I swear I just wrote to you all about living in Chicago and nervously starting my first year of school. However, suddenly, I look around and the hallways look a little more familiar and clinic time is on the upward spiral as I shift into my third year of optometry school.
Second year proved to be a whirlwind in itself, filled most notably with practicals testing our clinical skills. These included everything from palpating for lymph nodes to assessing the most peripheral parts of the back of the eye. It is no joke that academics are of the utmost importance here, but I personally take greater comfort in knowing that ICO puts a much higher precedence on our clinical knowledge, application, and efficiency. After all, what will I be after school but… an optometrist?
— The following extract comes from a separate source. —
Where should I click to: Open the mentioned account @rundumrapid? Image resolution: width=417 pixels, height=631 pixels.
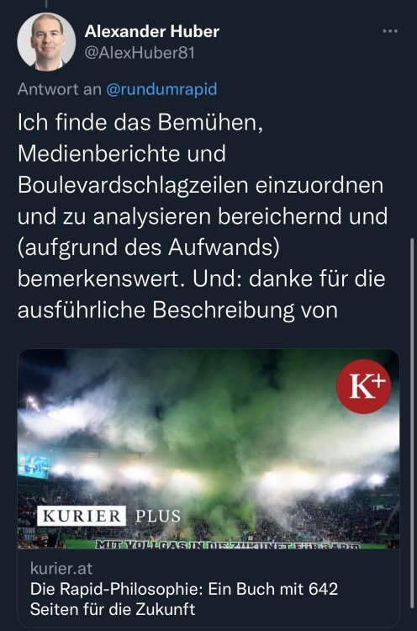click(161, 89)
I would like to be a competent one, and I can feel that ICO is slowly making the Dr. Rina Sheth, O.D. that I had always planned to be. Of course right now, in the midst of it, it has been feeling like school will never end, but then suddenly… here I am, seeing patients by myself.
So now, I’m at the penultimate step in optometry school, third year. Filled with three clinic shifts, two at the Illinois Eye Institute and one at CPS (Chicago Public Schools), I’m finding that much more of my time isn’t sitting behind a desk – although don’t get me wrong, there is still much studying to do and much knowledge to absorb. I am frantically moving in between said clinic shifts and labs and class. This differs greatly from second year, where much of my time was in lab practicing skills to be one day hopefully apply in clinic. I’m beginning to feel like this is the moment that I had been waiting for: having enough knowledge where I can begin to see an entire educational career culminate into an actual career. I hope to solidify that knowledge this year.
Well, I write this blog in the very first week of my third year. I know it will get harder. There will be many days where I will be tired from the hustle and bustle of summer quarter here at ICO (especially taking the most demanding class in our academic career, Retina.) If there is one thing that is becoming more evident to me, day in and day out, it is that I have the makings of an optometrist in the sooner-than-I-think future.